Como interpreta as reações muito desfavoráveis das estruturas representativas do setor à aprovação do Estatuto dos Profissionais da Cultura?
Quando iniciámos este trabalho, poderíamos tê-lo feito de uma forma mais clássica, no gabinete, em conjunto com técnicos e advogados. Teria sido decerto um regime jurídico muito bem feito, mas sem a participação das entidades mais próximas, que estão no terreno. Tenho anos suficientes de serviço público para saber que as reformas feitas de forma participada e em diálogo têm sempre mais-valias, embora também alguns riscos. Constituímos um grupo de trabalho que se reuniu durante muitos meses. Ao longo de um ano fizemos 80 reuniões com 30 entidades. Todos os processos legislativos têm um tempo de discussão...
Acha que esses debates tiveram a duração ideal?
Sempre dissemos que esse tempo terminava com a aprovação da primeira versão do estatuto, o que aconteceu em abril. Depois abriu-se um processo de consulta pública, que durou até ao verão.
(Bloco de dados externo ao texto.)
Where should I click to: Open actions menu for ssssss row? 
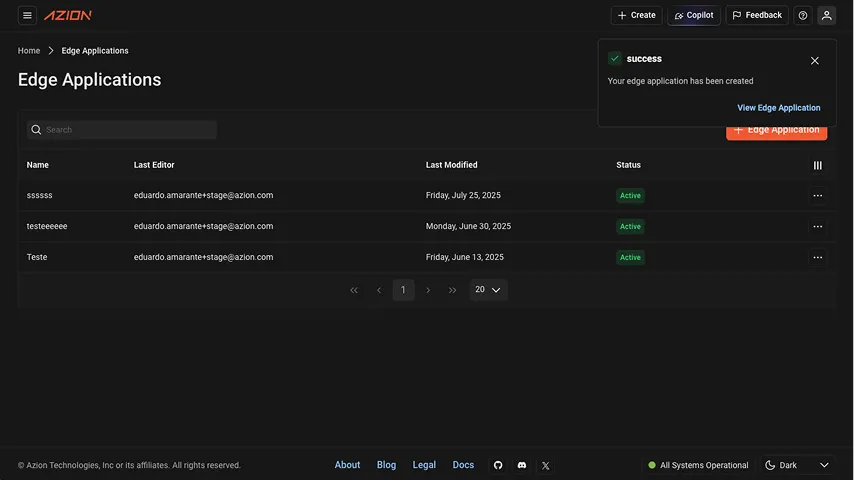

Recebemos 70 contributos, muitos dos quais de entidades que fazem parte do grupo de trabalho. Finalizado esse processo, tivemos mesmo que aproveitar a versão definitiva, porque, embora seja uma reforma participada, não deixa de ser um processo legislativo.
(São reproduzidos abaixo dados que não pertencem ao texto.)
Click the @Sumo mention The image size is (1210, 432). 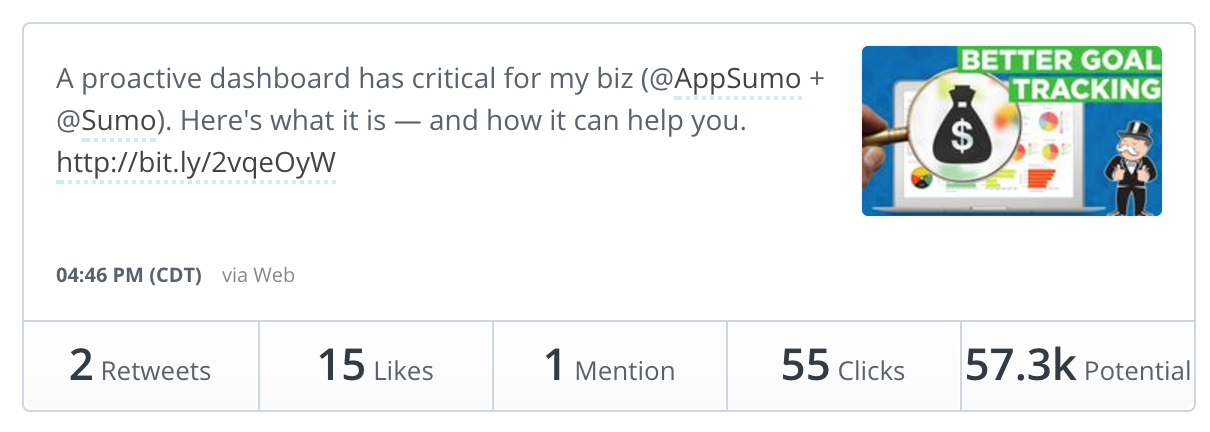pos(106,120)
Sinalizaram o final das reuniões? As associações queixam-se de não terem voltado a ser contactadas depois das reuniões iniciais...
Vamos fazer uma reunião com essas entidades nos próximos dias. O que lhes dissemos foi que nos voltaríamos a reunir quando a versão final estivesse pronta.
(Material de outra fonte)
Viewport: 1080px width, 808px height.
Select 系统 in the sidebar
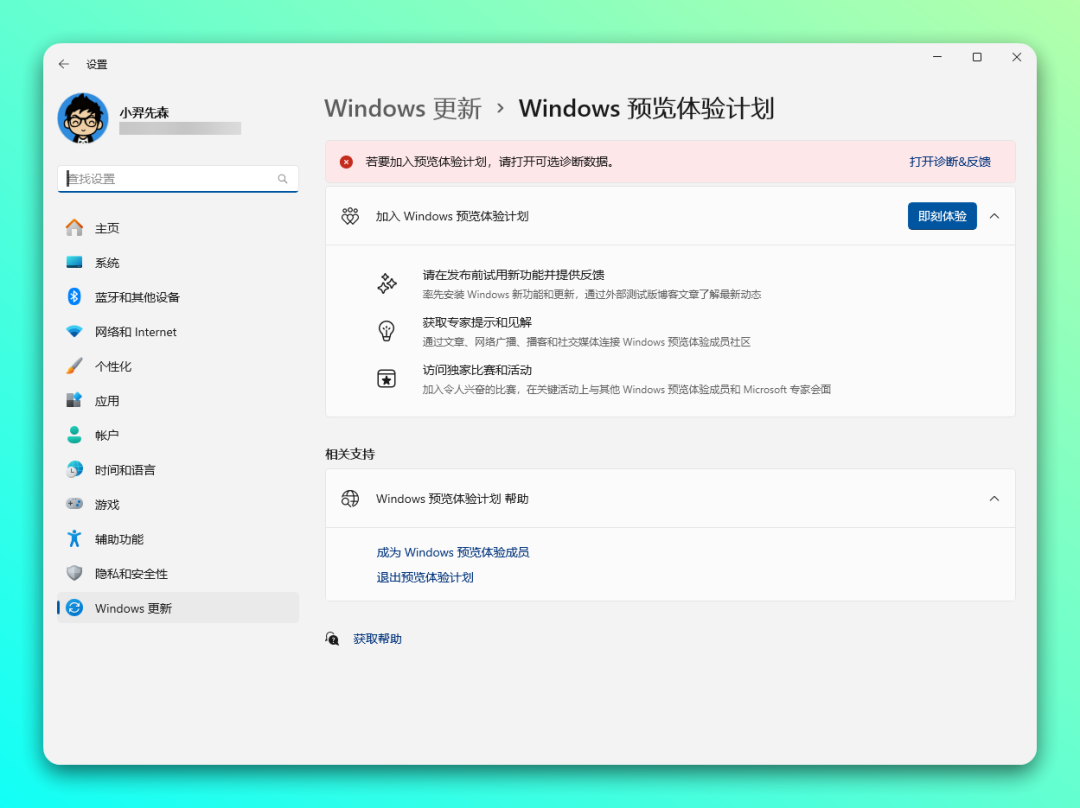[107, 263]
Quais são, afinal, as diferenças fundamentais entre o modelo agora aprovado e a primeira versão apresentada em abril?
Destaco duas particularmente importantes. A subida do montante mínimo de apoio para um IAS (Indexante de Apoios Sociais), em vez da metade que estava prevista no início, e o tempo que um trabalhador da Cultura tem que estar sem trabalhar para poder solicitar o subsídio. A primeira versão era de três meses e passou para um mês. Estes dois exemplos são a prova de que ouvimos sempre as associações.
Ficou surpreendida com a reação tão negativa ao diploma por parte das associações?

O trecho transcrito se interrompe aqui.